◆ What to work on ◆
In the entries below, count the lines holding "libros". Reply with the number only.

◆ The records ◆
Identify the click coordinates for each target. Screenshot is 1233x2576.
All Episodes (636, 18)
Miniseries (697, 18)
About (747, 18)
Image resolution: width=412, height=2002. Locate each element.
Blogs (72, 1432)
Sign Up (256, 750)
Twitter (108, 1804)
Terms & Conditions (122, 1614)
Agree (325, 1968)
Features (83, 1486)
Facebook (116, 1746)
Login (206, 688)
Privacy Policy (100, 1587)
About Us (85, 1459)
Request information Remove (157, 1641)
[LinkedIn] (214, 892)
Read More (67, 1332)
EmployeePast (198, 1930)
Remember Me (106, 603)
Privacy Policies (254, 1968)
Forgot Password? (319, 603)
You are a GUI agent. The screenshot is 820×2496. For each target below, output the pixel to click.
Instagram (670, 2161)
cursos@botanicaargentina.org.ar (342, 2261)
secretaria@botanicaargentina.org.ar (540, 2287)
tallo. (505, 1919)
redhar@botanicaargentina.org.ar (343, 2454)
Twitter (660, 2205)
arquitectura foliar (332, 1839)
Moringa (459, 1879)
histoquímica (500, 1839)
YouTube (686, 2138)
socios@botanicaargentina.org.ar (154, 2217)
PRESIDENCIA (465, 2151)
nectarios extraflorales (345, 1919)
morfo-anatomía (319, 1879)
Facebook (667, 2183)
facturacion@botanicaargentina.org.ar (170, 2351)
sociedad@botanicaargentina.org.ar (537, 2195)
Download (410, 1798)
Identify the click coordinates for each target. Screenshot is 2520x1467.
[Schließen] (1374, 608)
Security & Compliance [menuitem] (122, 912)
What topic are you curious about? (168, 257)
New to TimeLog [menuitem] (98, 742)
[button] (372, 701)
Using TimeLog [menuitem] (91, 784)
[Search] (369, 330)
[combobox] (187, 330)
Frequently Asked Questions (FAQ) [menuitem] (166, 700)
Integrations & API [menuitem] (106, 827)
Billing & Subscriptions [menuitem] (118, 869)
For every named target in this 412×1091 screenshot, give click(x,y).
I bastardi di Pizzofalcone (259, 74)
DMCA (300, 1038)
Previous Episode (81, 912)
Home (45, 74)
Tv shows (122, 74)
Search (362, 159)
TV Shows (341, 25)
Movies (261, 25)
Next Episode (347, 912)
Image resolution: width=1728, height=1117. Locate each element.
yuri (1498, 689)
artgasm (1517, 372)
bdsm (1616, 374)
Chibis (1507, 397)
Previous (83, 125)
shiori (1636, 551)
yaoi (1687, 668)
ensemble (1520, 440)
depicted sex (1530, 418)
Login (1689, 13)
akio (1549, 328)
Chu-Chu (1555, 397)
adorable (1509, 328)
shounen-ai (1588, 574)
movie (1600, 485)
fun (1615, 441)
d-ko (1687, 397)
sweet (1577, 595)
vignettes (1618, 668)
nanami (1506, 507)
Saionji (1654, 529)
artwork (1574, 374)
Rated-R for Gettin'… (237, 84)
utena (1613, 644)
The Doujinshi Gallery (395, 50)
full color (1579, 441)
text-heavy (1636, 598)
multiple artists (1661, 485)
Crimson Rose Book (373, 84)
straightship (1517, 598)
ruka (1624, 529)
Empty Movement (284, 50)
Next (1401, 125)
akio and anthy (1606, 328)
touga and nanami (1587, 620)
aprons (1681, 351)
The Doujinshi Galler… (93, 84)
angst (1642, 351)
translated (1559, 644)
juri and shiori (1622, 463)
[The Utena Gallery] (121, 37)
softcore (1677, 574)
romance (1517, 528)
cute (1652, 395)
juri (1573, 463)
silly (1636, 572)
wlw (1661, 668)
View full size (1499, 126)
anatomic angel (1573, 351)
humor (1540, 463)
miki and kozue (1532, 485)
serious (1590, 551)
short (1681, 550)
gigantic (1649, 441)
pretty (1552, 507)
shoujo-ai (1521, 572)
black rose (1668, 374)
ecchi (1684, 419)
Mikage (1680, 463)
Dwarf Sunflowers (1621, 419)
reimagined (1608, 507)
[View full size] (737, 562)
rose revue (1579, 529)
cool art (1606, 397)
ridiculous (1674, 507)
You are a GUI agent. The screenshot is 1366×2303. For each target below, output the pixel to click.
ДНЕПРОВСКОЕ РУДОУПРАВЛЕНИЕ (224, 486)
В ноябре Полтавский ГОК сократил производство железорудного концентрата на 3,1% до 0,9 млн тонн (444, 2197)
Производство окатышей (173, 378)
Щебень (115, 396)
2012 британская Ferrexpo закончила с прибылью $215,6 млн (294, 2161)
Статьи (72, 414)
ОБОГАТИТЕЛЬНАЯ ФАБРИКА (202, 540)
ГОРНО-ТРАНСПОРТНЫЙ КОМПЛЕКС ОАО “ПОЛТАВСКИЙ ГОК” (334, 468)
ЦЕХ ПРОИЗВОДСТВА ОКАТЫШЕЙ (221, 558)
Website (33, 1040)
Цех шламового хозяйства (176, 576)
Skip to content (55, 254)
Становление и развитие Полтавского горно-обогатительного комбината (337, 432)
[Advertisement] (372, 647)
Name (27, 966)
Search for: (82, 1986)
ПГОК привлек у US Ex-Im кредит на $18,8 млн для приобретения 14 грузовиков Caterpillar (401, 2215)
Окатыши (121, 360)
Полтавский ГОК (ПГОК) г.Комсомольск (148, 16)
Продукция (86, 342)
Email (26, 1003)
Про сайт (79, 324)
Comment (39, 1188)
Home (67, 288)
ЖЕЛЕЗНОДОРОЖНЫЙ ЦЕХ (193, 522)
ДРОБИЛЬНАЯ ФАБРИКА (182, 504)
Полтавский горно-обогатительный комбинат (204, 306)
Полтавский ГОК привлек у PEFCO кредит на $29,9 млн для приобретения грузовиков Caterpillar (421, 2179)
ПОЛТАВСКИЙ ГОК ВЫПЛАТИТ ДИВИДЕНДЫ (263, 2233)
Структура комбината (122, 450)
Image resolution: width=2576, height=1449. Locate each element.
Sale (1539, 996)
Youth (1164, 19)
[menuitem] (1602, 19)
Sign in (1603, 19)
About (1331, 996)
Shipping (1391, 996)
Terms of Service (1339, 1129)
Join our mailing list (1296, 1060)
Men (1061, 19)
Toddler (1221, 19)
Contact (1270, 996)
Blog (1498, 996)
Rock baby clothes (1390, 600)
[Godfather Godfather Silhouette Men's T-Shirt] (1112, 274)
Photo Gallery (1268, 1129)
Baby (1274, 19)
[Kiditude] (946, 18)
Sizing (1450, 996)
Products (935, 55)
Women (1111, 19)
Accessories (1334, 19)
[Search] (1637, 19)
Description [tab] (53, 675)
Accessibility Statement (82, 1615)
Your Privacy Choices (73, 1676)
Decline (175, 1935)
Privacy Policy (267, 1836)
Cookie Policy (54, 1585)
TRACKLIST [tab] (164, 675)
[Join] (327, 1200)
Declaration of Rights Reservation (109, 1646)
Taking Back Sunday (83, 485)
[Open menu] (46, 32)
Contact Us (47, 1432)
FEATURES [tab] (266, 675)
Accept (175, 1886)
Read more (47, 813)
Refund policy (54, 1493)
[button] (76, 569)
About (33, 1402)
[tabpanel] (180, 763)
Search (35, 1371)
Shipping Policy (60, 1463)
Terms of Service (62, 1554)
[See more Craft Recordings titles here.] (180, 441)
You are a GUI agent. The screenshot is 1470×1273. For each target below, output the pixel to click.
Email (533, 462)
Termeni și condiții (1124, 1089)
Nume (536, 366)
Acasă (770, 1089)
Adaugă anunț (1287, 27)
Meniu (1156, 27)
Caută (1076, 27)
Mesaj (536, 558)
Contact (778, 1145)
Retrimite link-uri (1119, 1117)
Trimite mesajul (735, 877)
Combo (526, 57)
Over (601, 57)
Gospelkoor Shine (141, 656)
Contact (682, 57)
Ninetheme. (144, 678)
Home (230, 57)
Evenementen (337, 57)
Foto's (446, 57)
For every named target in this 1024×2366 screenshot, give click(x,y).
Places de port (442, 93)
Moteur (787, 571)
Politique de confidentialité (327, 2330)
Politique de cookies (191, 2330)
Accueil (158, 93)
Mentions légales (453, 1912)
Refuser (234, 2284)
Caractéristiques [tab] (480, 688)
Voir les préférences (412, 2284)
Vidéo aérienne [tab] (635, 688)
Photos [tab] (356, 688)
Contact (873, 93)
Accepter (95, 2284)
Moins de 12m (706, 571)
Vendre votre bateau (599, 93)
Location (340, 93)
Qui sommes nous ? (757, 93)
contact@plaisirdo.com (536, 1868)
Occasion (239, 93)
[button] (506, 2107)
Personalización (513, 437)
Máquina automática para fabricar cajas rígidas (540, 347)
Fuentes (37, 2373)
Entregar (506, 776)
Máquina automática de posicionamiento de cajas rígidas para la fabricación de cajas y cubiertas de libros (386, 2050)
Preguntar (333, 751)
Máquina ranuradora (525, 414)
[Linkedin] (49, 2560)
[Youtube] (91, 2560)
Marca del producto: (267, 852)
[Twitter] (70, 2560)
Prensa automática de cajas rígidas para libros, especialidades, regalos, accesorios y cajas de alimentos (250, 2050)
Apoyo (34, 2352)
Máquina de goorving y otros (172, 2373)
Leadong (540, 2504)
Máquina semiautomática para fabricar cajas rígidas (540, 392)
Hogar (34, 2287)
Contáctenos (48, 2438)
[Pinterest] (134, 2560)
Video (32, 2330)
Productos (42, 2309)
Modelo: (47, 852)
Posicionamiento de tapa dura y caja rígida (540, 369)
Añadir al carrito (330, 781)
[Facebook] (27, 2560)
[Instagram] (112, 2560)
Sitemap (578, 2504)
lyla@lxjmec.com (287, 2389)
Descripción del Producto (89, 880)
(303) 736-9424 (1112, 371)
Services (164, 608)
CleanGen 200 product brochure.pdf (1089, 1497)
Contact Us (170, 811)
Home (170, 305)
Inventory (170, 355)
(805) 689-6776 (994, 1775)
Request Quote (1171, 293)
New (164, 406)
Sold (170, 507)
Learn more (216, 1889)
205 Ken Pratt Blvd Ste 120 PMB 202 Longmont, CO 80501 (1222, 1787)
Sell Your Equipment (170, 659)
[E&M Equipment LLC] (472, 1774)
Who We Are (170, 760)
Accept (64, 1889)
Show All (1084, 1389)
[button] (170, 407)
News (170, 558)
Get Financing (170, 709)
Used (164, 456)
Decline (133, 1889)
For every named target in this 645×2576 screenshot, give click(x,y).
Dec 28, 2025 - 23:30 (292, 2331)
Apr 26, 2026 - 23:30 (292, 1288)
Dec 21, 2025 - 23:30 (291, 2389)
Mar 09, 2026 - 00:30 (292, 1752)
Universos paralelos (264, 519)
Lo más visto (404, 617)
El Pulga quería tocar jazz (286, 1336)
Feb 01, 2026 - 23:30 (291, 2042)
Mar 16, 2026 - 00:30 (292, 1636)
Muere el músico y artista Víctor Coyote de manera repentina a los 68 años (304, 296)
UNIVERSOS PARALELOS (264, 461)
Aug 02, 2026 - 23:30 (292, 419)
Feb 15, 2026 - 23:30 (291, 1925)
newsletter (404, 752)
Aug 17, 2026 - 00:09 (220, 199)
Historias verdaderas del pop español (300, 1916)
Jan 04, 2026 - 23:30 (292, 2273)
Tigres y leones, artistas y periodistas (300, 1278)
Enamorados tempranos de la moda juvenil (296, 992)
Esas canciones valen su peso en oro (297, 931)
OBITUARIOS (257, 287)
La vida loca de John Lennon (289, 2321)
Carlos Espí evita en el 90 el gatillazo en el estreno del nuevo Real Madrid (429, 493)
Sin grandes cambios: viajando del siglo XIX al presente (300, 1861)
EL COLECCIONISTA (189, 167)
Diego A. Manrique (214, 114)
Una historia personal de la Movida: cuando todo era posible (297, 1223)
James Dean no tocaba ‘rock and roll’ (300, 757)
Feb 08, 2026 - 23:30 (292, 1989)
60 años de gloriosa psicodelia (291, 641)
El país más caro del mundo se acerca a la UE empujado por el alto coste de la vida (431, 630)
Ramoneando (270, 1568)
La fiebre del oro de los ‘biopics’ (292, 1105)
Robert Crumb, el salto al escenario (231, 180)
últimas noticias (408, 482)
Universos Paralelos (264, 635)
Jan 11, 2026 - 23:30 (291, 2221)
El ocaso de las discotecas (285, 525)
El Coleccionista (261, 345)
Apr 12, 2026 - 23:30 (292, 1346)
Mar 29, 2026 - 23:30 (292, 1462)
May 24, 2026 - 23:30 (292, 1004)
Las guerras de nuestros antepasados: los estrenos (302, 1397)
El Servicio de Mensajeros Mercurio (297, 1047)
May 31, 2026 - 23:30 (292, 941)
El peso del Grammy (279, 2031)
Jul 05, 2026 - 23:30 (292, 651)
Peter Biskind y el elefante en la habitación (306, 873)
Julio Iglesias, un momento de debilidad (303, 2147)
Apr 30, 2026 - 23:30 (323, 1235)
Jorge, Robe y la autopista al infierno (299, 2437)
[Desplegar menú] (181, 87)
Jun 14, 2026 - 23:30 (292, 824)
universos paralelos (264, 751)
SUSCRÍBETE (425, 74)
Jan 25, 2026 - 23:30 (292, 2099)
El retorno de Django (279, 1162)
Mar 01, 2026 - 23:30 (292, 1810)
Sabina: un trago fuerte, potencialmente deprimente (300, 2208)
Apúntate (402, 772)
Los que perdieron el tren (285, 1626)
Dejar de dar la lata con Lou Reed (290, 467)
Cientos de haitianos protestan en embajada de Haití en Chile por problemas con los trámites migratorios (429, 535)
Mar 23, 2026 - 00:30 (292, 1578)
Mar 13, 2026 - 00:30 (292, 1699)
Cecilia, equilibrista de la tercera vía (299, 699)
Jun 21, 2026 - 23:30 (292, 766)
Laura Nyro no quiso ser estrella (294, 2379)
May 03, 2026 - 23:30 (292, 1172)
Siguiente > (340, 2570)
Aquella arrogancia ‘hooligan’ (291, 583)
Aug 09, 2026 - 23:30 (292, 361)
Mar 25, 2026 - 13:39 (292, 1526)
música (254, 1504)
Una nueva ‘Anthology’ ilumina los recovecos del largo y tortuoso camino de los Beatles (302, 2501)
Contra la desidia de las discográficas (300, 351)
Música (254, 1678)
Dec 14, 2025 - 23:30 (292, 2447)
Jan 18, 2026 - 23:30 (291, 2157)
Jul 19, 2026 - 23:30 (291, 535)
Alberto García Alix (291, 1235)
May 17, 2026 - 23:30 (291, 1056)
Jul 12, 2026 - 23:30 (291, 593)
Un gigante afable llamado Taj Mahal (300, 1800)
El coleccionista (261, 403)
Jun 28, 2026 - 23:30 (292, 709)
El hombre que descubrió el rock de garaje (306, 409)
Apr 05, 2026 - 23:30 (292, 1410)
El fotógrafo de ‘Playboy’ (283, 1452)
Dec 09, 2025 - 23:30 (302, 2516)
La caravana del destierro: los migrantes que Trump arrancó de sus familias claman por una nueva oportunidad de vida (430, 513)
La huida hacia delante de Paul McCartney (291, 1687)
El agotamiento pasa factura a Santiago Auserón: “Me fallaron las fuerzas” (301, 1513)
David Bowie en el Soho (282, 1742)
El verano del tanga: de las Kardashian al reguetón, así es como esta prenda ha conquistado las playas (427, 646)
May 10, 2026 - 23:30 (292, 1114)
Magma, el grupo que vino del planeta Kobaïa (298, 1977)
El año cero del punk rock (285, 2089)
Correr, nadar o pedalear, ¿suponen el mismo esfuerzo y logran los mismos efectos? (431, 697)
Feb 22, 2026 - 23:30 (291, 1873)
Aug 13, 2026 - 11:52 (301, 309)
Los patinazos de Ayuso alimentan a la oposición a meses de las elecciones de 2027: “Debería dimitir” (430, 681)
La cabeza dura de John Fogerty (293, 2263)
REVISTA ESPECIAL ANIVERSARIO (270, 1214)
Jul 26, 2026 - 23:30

◆ Response box ◆
2